▸ **PROBLEM STATEMENT**: Repeat only the lines from the one that contains "This screenshot has width=607, height=480." through the final line of the listing below, exactly, please, without pictures.

-*-

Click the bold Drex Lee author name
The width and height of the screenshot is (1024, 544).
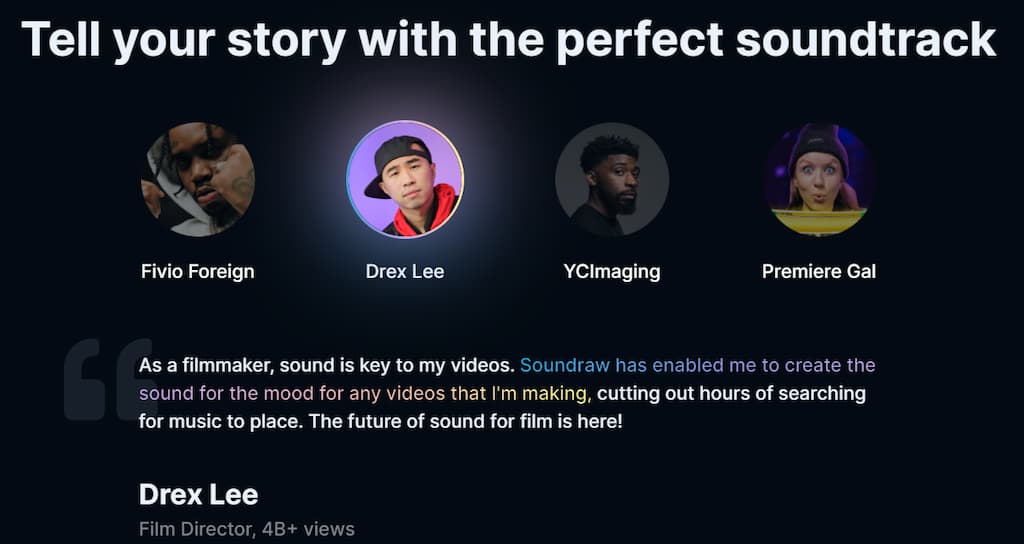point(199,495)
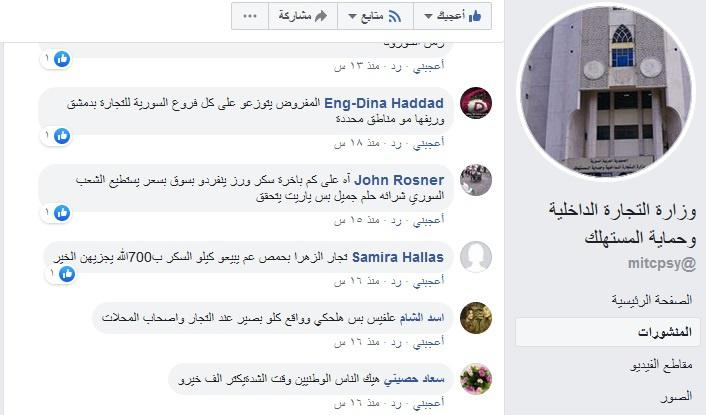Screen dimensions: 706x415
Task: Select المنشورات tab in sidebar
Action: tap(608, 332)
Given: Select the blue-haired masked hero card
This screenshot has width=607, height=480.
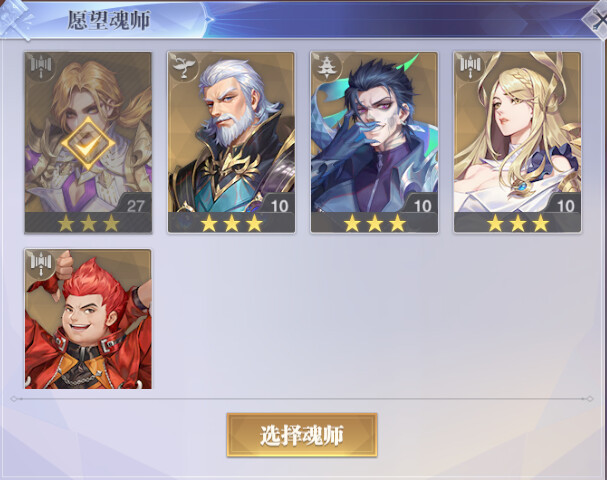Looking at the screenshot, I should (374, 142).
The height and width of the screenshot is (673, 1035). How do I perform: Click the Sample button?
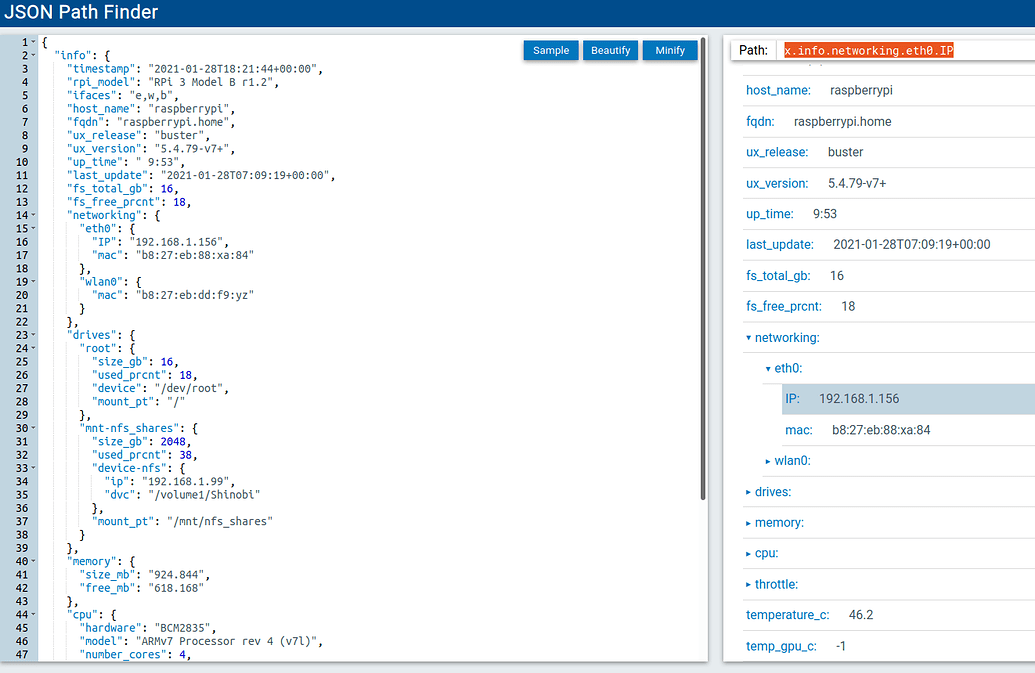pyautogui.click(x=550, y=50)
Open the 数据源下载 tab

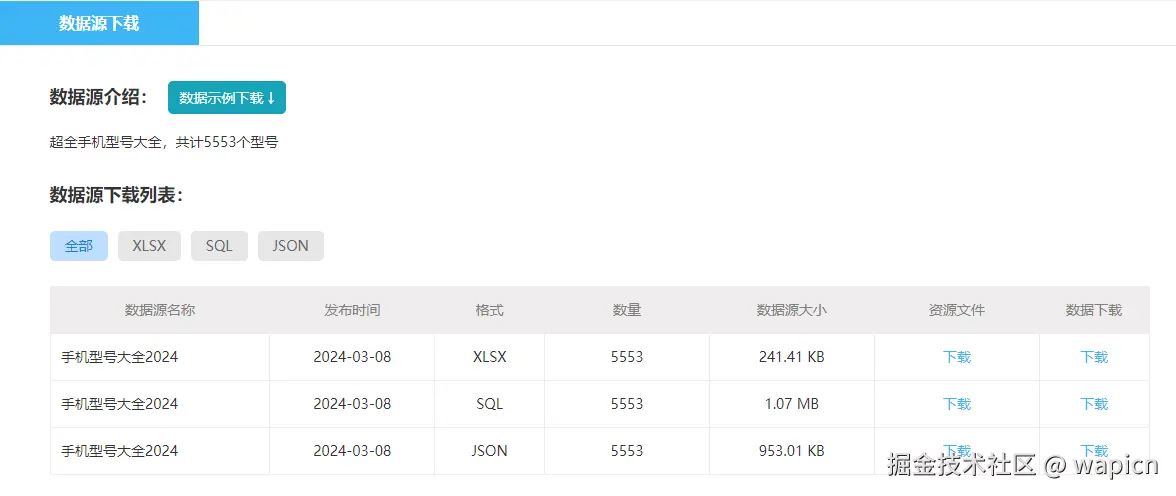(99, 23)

-*-

▸ **SOLUTION TO THE EXERCISE**:
This screenshot has width=607, height=480.
Looking at the screenshot, I should (374, 142).
The height and width of the screenshot is (673, 1035). How do I perform: Click the Sample button?
pyautogui.click(x=550, y=50)
Open the 数据源下载 tab

(99, 23)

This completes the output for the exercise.